'Younger Brother' is just one of the unnamed characters who feature as part of a springboard into subsequent storyline which sees the arrival of a newborn black baby on the grounds of the vast house he lives in alongside his older older sibling aka 'Father' (James Olson) and his wife, 'Mother' (Mary Steenburgen) The police track down the baby's mother in the neighbourhood and 'Mother' expresses a wish to take them both in, with the woman as their maid and the child seemingly as a surrogate babe of her own. Desperate, she dumps 'Younger Brother' and falls back on her previous experience, setting her sights on the bright lights of showbusiness.
Ragtime movie evelyn nesbit full#
However her in-laws, having learnt she's been courted by the youngest son of a wealthy upstate business family (Brad Dourif) since the trial began, refuse to pay her the full amount and offer her a small sum on the proviso she signs divorce papers. Promised a million dollars, she testifies as such ensuring her husband avoids the electronic chair and is sent to an asylum instead. The lawyers for Thaw's family convince Evelyn to suggest her husband was driven to insanity because White had previously drugged, assaulted and abused her. Convinced White has corrupted Evelyn and humiliated his good name, Thaw attends the theatre one evening and publicly shoots White, killing him.

This is because the model for the statue was Thaw's wife Evelyn Nesbit (Elizabeth McGovern), a former chorus girl.
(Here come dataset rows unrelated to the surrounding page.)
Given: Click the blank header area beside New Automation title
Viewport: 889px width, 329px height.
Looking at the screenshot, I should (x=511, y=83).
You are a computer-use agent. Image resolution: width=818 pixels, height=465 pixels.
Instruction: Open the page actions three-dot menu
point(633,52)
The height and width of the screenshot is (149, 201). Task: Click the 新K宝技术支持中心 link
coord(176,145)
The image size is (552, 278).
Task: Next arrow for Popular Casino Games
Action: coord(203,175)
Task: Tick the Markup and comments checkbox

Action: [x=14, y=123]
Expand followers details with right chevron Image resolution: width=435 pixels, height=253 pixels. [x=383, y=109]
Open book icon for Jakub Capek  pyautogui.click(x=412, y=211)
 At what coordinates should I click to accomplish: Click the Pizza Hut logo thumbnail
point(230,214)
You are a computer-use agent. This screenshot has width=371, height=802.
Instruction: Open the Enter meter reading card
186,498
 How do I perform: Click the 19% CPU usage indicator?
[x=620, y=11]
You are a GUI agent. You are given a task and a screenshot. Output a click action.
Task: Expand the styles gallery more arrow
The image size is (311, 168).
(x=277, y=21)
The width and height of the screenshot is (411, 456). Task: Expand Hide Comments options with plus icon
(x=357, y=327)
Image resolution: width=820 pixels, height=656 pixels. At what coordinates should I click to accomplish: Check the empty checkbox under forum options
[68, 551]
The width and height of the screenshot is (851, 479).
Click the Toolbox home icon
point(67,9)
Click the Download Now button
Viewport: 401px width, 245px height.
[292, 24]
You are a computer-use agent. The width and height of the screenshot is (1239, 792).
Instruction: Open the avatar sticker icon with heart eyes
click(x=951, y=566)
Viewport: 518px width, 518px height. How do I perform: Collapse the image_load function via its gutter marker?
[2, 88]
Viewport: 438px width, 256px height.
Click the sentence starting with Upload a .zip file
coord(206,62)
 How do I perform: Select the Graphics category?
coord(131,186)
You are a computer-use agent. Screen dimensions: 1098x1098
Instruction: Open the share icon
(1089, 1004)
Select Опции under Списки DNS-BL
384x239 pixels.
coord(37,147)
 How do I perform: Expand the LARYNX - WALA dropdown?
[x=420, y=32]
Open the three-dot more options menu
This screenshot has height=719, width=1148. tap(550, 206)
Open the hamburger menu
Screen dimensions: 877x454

The film opens with millionaire industrialist Harry Kendall Thaw (Robert Joy), making a scene when Standford White's latest creation, a nude statue on the roof of Madison Square Garden, is unveiled. Doctorow's 1975 best-selling and kaleidoscopic novel set in and around New York at the turn of the 20th century must have been like catching smoke.Ĭannily, Milos Forman chose to sift through the original narrative and focus specifically on what is essentially just two strands - the real-life incident of the murder of architect Standford White (played by no less an American icon than Norman Mailer) and what subsequently became known as 'the trial of the century', and the story of black pianist Coalhouse Walker, Jr and his desperate quest for justice after his new Model T Ford falls victim to the attentions of a racist clique of firemen - allowing other stories and characters from the novel such as historical figures like Harry Houdini, JP Morgan, Henry Ford, Sigmund Freud and President Teddy Roosevelt, and fictional characters like struggling Eastern European artist Tateh and the wealthy unnamed New Rochelle family, to fall a little by the wayside or be relegated to mere window dressing.